● **What to produce**
Word for word, copy the listing below and leave out its images.

● **Data in this exercise**
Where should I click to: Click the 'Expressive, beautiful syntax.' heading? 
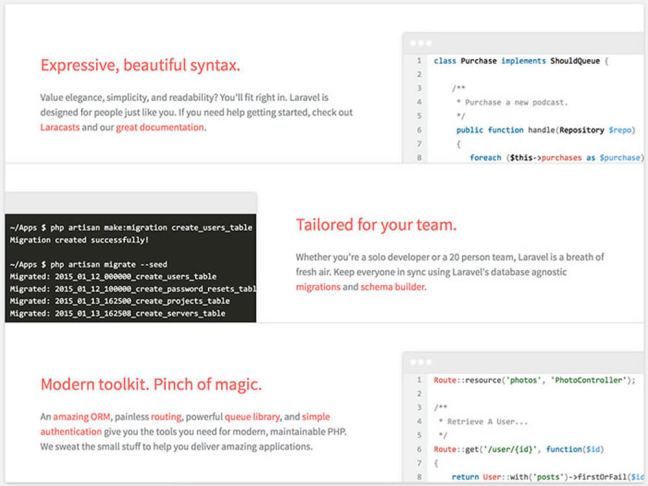(x=140, y=66)
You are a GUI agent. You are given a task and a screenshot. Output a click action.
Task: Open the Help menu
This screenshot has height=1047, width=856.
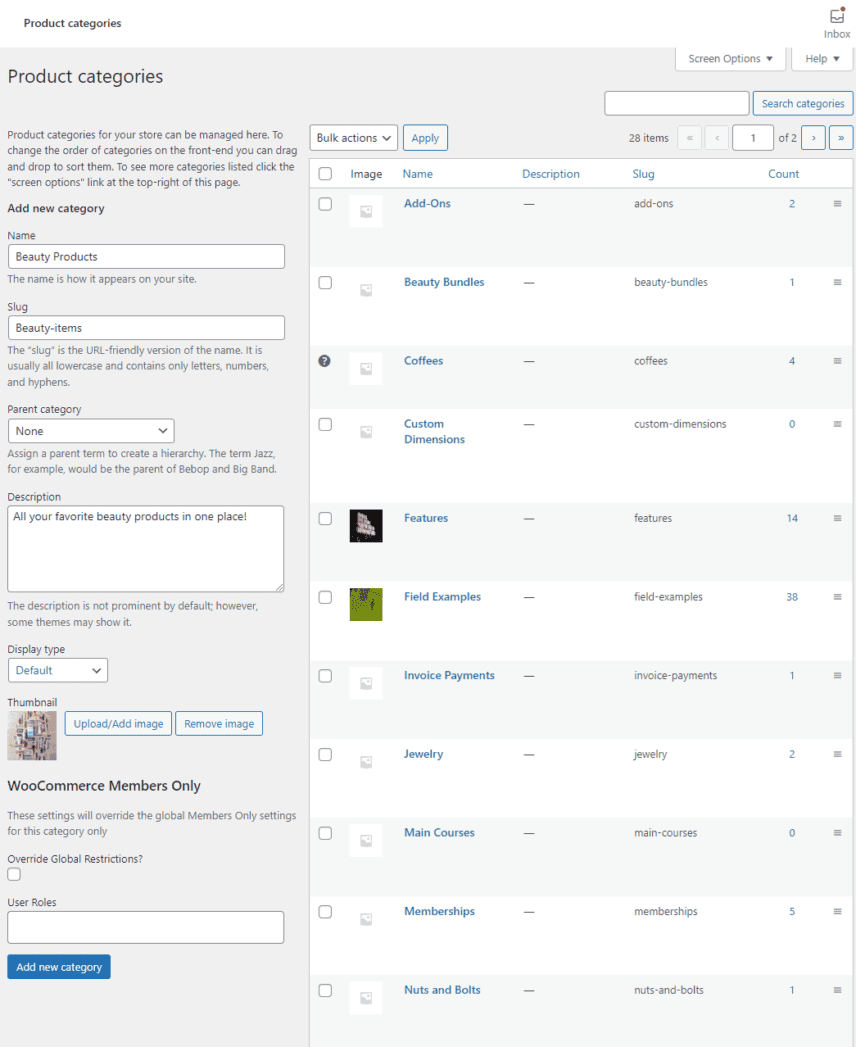point(821,58)
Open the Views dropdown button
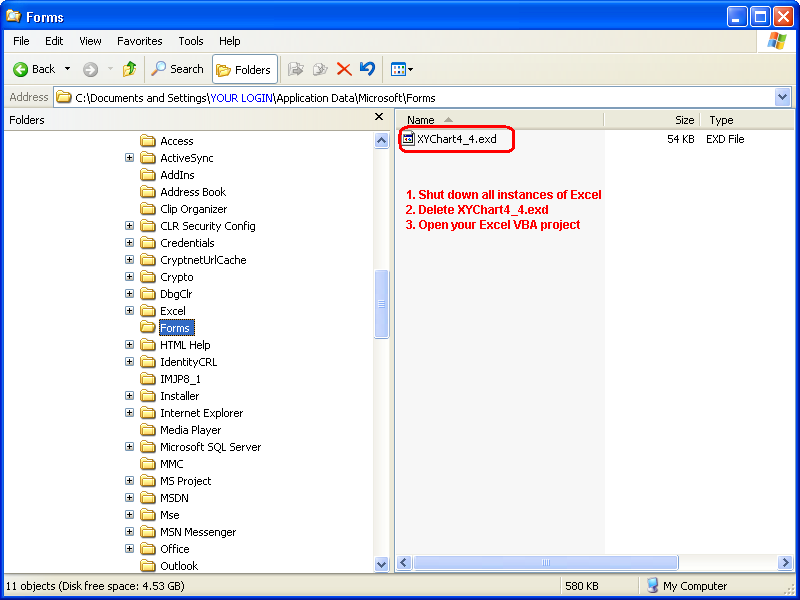This screenshot has height=600, width=800. point(402,69)

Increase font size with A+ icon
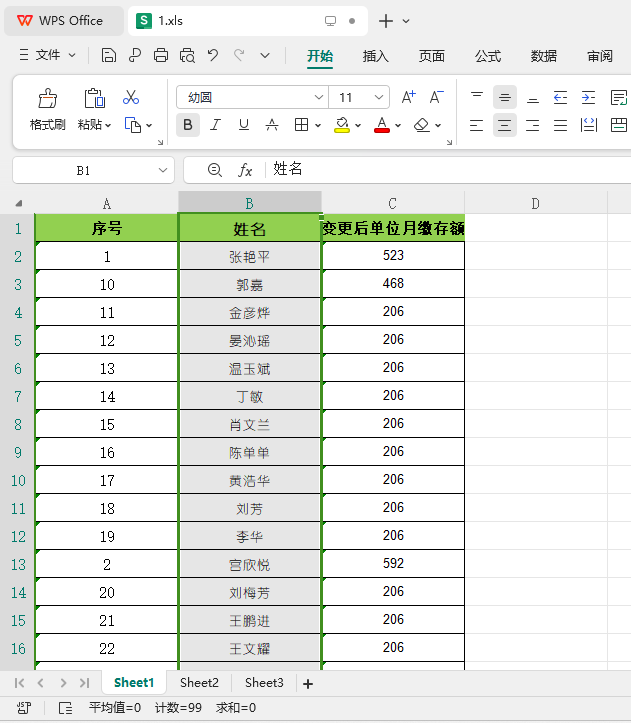[x=408, y=97]
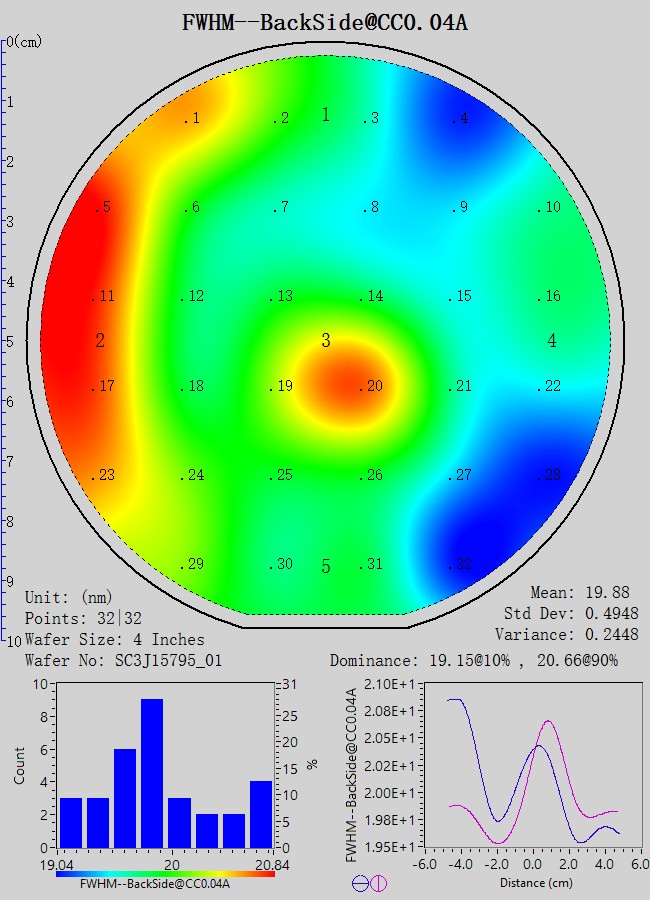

● **Written solution**
Where should I click to: Click the 'Expressive, beautiful syntax.' heading? 
(x=140, y=66)
You are a GUI agent. You are given a task and a screenshot. Output a click action.
Task: Open the Help menu
This screenshot has height=1047, width=856.
point(821,58)
Open the Views dropdown button
This screenshot has height=600, width=800. point(402,69)

Increase font size with A+ icon
[x=408, y=97]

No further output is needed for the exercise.